Sultanahmet Meydanı'nın değişmeyen yazgısı... Tarihi meydanın dokusu 15
yıldır her Ramazan sucuk döner, kebap, kestane kokularına boğuluyor. '2010
Avrupa Kültür Başkenti' seçilen İstanbul'u yönetenler rant panayırından bir
türlü vazgeçemiyor.
2010 Avrupa Kültür Başkenti İstanbul'un 'turistik' kalbi
Sultanahmet Meydanı'nda gelenek yine bozulmadı! Kurulan 'Ramazan Panayırı'
yüzünden tarihi meydan dumanaltı oldu.
Taş-tuğla görünümlü kalın plastikten barakaların dikildiği,
Fatih Belediyesi eliyle parça parça (en küçük baraka 20 bin TL) kiralanan
Sultanahmet'ten izlenimler:
Turistler, Sultanahmet Meydanı'nın çimenlerine 'yün halı' ve
'battaniye' serip iftar eden 'piknikçileri' ağzı açık seyrediyor.

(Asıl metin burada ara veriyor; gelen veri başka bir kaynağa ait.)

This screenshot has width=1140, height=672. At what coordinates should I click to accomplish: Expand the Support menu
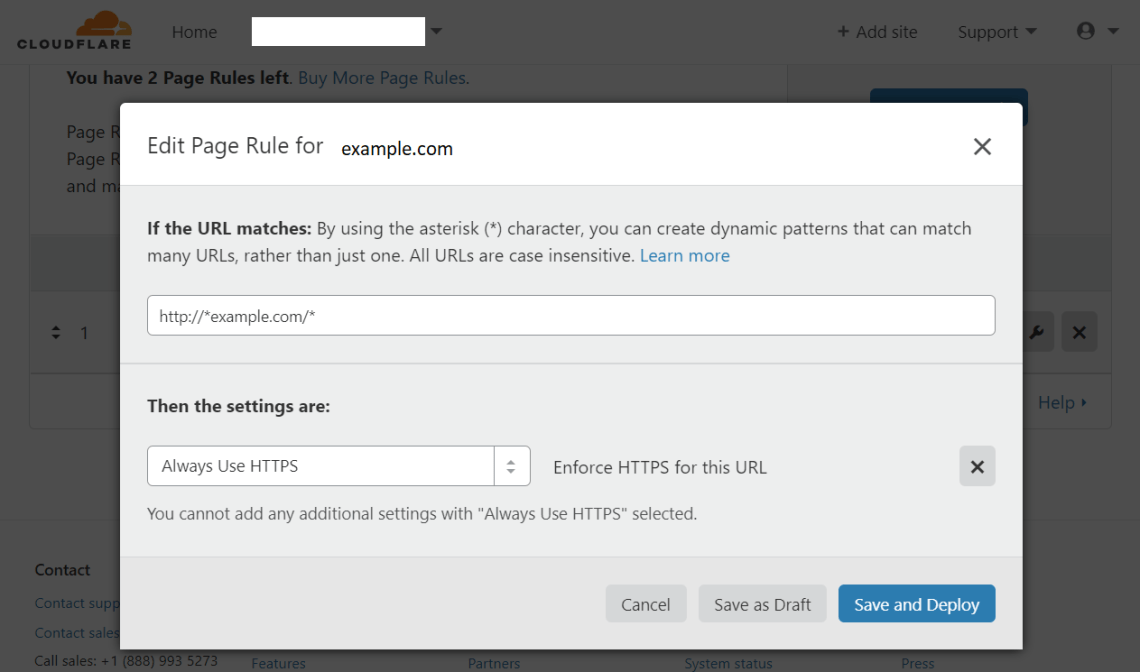point(996,32)
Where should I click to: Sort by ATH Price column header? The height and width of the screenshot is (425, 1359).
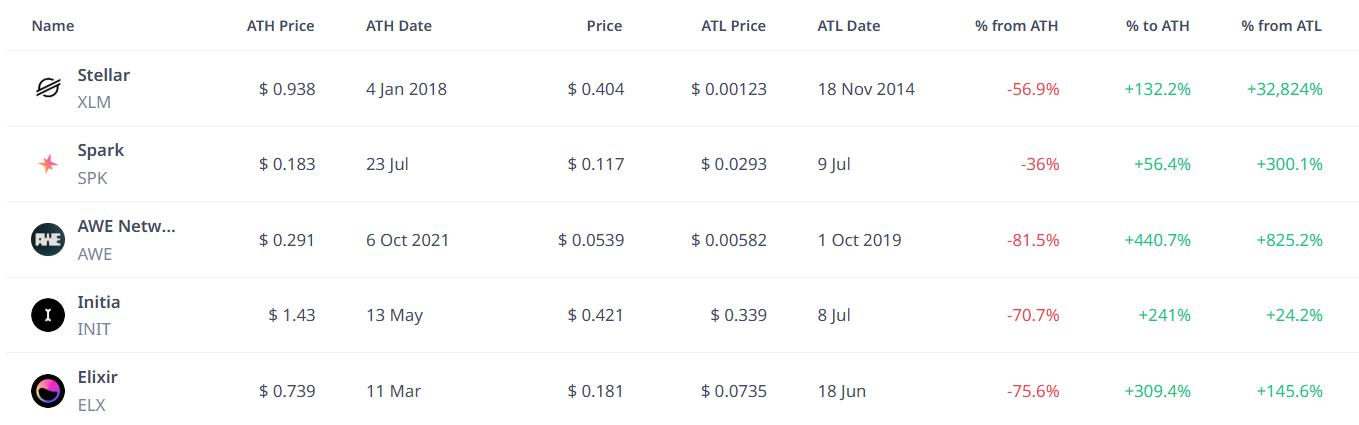281,26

Sucuk döner, tantuni, kebap, kokoreç ve kestane satan
barakalardan yayılan duman Sultanahmet Camii'nin avlusunu bir bulut gibi
sarıyor.
İftardan sonra en çok geleneksel Ramazan tatlılarımızdan
'chocnette' ve 'waffle'ı yeniyor.
Panayırın popüler içeceği közde Türk kahvesi. Fincanların nasıl
yıkandığını gören yok!
Piknikçilerin çocukları Yılanlı Sütun'a mısır koçanı atma
yarışması yapıyor! Zabıta kovaladığı için ağlayan çocuklar anne-babaları
tarafından 'sosis balon' ve 'uçan sapan'la ödüllendiriliyor.
Görgüsüzlüğün miladı 1994
Şair ve yazar Hilmi Yavuz'un 'Lumpen şenliği' olarak
nitelendirdiği panayırın temelleri 1994 yılında atıldı. Dönemin
ANAP'lı Belediye Başkanı Ahmet Çetinsaya', Sultanahmet Camii'nin ön duvarına
Osmanlı evlerinden benzetme barakalar yaptırarak kiraya verdi. Fazilet, Saadet
ve AKP'li belediyelerin 'Ramazan eğlenceleri' adı altında meydanın tamamına
yayılması, baraka sayılarını artırması ve bu barakaları kiralamasıyla
Sultanahmet'in çevresi yeme-içme panayırına
döndü.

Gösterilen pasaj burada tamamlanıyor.